Dass sich das Klima ständig erwärmen soll, ist seit Jahren zu einem Dogma geworden, mit dem nicht nur Milliarden verdient werden, sondern an das auch in den Kirchen offensichtlich mittlerweile mehr glauben als an die Jungfrauengeburt Jesu. Sonst wäre es nicht erklärbar, dass es so gut wie keine Synode in den 22 deutschen Landeskirchen gibt, die sich nicht vehement dem Thema widmete – einschließlich der EKD. Die Evangelische Kirche in Mitteldeutschland hat am 2. Januar sogar die Kampagne gestartet: „Klimawandel – Lebenswandel“.

Manche Kirchenleute sind öffentlich wesentlich mehr bekannt durch ihre Warnungen vor Klimaänderungen als durch die Ermutigung zum Glauben an Gott. Wissenschaftler, die erklären, dass es schon immer Zeiten gegeben habe mit heißen Sommern und milden Wintern, werden geflissentlich überhört. Selbst der jüngste Skandal, bei dem herauskam, dass führende Klimaforscher Daten zugunsten ihrer Thesen von der ständig zunehmenden Erwärmung der Erde gefälscht haben sollen, wurde bislang nicht breit diskutiert. Auch die Tatsache, dass sich seit 1998 die globale Temperatur nicht weiter erhöht hat, lässt keinen in seinen Warnungen innehalten.

Christen müssten es besser wissen

Dabei müssten Christen es besser wissen. Der Schöpfer des Klimas selbst hat nach der Sintflut versprochen: „Solange die Erde steht, soll nicht aufhören Saat und Ernte, Frost und Hitze, Sommer und Winter, Tag und Nacht“ (1. Mose 8,22). Gleichzeitig hat er uns aufgefordert, die Schöpfung zu bewahren. Und so ist es natürlich sinnvoll, weniger Auto zu fahren und mehr Bahn und Bus zu benutzen, wie überhaupt sparsam mit der Energie umzugehen. Aber doch nicht mit dem Unterton, damit könnte ein Weltuntergang verhindert werden!
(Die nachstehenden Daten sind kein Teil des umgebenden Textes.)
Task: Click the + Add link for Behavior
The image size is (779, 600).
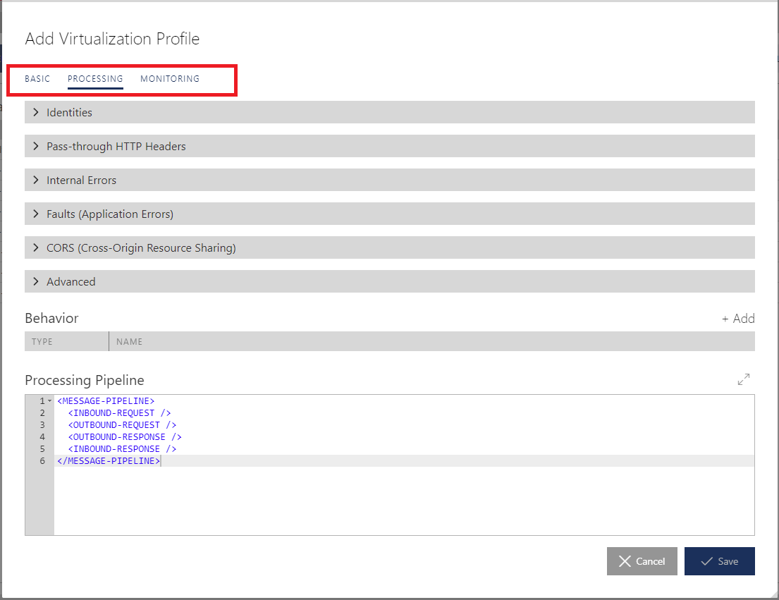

Statt gelassen auf entsprechende Propheten zu reagieren, haben kirchliche Gremien manches sogar noch verstärkt. Wie viel Zeit und Energie hätte man stattdessen einsetzen können für die Kernaufgabe der Kirche: den Ruf zur Umkehr zu Gott? Denn wer zu Gott umkehrt, weiß, wem er die Schöpfung verdankt und wie er sie behandeln sollte.

Gottes Humor

Oder könnte es gar sein, dass uns Gott mit den letzten beiden Wintern zeigen will, dass er Humor hat? Wie heißt es doch im Psalm 2,4: „Aber der im Himmel wohnt, lachet ihrer, und der Herr spottet ihrer.“ Er lacht über die, die meinen, sie könnten allein über das Schicksal der Welt bestimmen.